*Exercise requirements*
Print the lines that run from the line with "Given: Open David" to the line with "833x420 pixels.", keeping both end lines, exactly as they appear in the entries below, and nothing else.

*Listed entries*

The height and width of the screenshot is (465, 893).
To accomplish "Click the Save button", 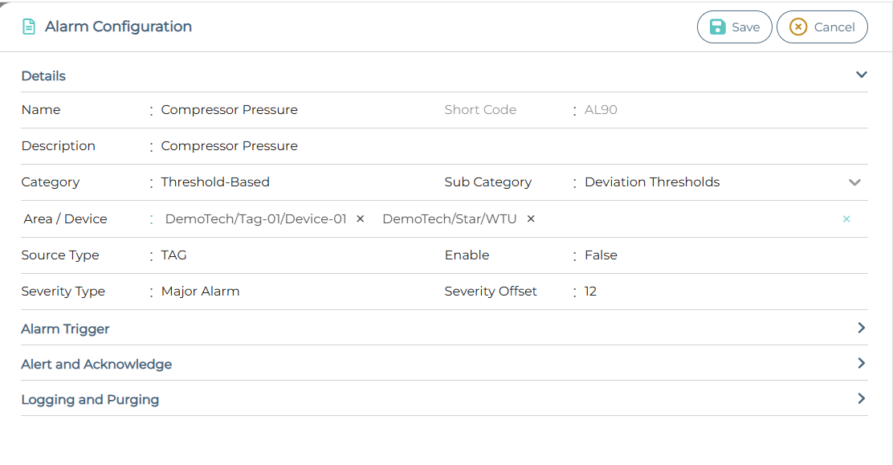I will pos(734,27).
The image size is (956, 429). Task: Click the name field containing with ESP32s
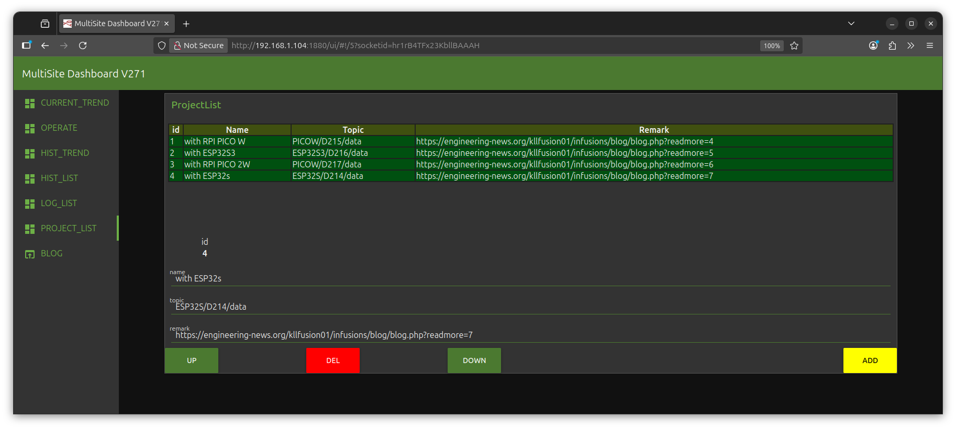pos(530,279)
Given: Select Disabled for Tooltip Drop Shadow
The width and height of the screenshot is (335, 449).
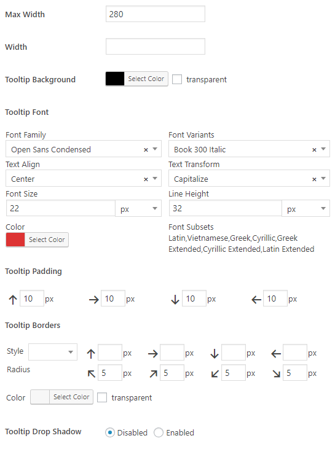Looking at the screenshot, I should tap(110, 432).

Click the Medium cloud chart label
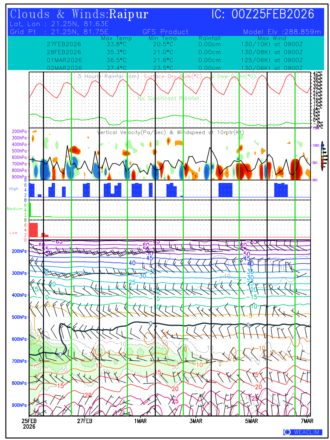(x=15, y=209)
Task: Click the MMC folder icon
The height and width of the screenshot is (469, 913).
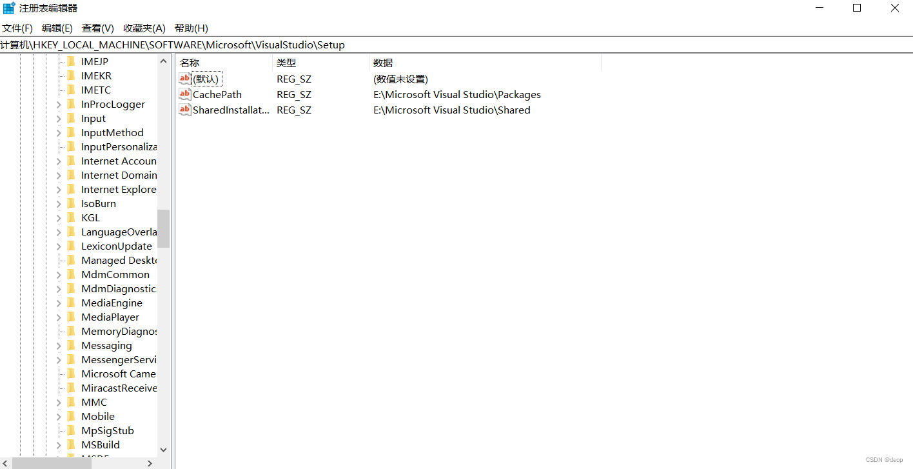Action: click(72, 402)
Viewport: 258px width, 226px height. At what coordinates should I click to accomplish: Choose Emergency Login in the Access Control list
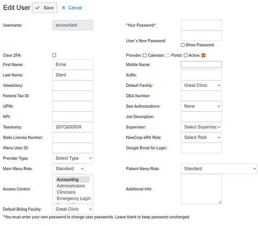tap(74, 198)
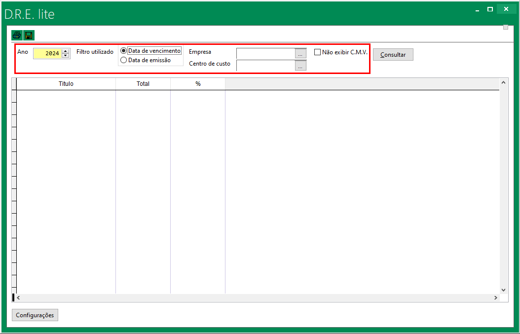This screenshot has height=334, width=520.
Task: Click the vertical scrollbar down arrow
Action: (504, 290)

--

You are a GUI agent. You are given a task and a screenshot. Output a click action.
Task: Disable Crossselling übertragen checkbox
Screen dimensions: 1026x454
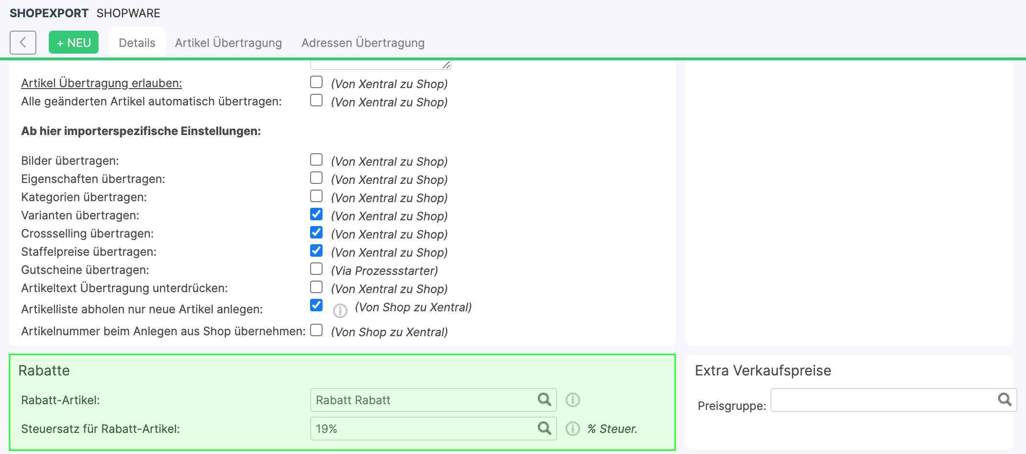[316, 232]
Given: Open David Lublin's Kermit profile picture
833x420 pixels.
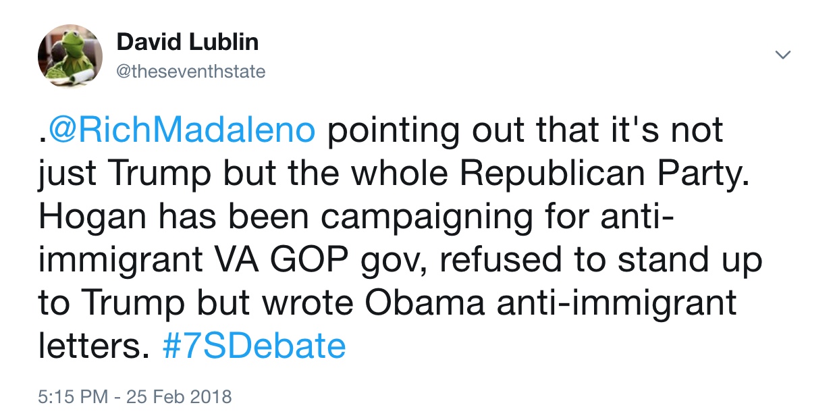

*Reply to the task*
Given: Open David Lublin's Kermit profile picture
833x420 pixels.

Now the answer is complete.